Un quartiere cresciuto a metà, con strade mai finite e collegamenti incompleti. A Massimina, periferia ovest della Capitale, qualcosa si muove. La Giunta capitolina ha approvato il progetto di fattibilità per il completamento della viabilità del Piano di Zona, sbloccando un intervento atteso da anni dai residenti.
Il cuore del progetto è la realizzazione dell’asse principale di via Tomasino d’Amico, destinato a collegare via Giuseppe Giunchi e via Paolo Pericoli, correndo parallelo alla linea ferroviaria Roma-Civitavecchia. Un’infrastruttura pensata per ricucire il sistema viario interno al quartiere, oggi frammentato e poco funzionale.
Non solo la strada principale. Il piano prevede anche il completamento della viabilità secondaria, con nuove connessioni, rotatorie e tornanti, oltre al sistema di raccolta delle acque meteoriche. Un intervento complessivo da oltre 7 milioni di euro, realizzato nell’ambito dell’accordo tra Roma Capitale e Regione Lazio per le opere di urbanizzazione nei Piani di Zona, con lavori affidati ad Astral Spa.
«Un intervento che conferma l’impegno sul completamento delle infrastrutture urbane», sottolinea l’assessore all’Urbanistica Maurizio Veloccia.
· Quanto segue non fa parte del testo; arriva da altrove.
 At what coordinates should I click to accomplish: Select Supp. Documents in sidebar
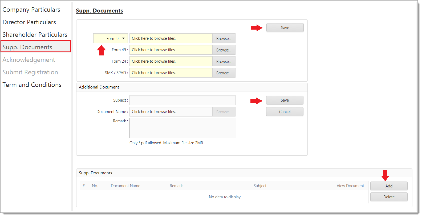pyautogui.click(x=27, y=47)
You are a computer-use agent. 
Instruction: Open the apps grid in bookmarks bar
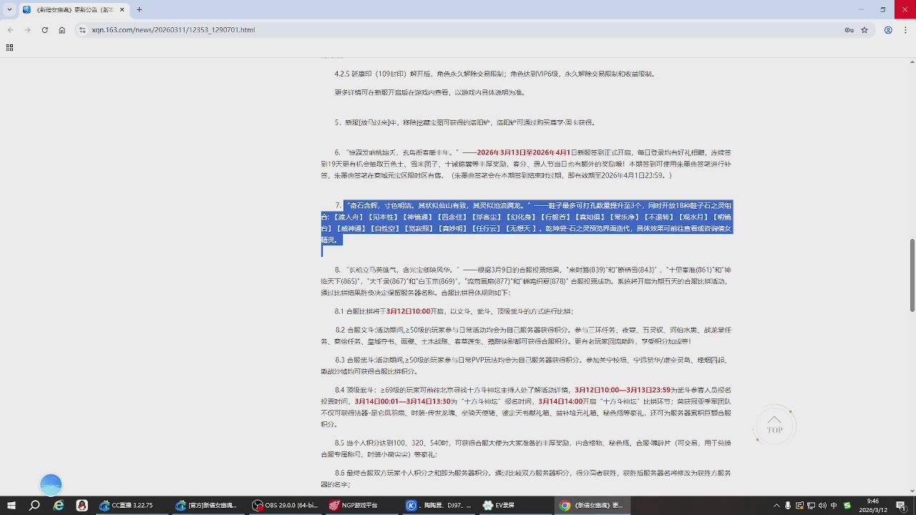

Un progetto che, spiega, tiene conto anche delle richieste arrivate dal territorio, con una revisione del tracciato.
Soddisfazione anche dal XII municipio, con il presidente Elio Tomassetti che parla di «passaggio fondamentale» per sicurezza e qualità della vita. Il lavoro, rivendica, è stato portato avanti in coordinamento con il Campidoglio, cercando di bilanciare le esigenze dei residenti con la tutela ambientale.
Massimina è uno dei tanti quartieri nati e cresciuti più velocemente delle infrastrutture. Il completamento della viabilità rappresenta uno dei nodi storici di queste aree: meno visibile di una grande opera, ma decisivo nella vita quotidiana. Strade che collegano, illuminazione, servizi. Da qui passa – spesso – la differenza tra periferia e città.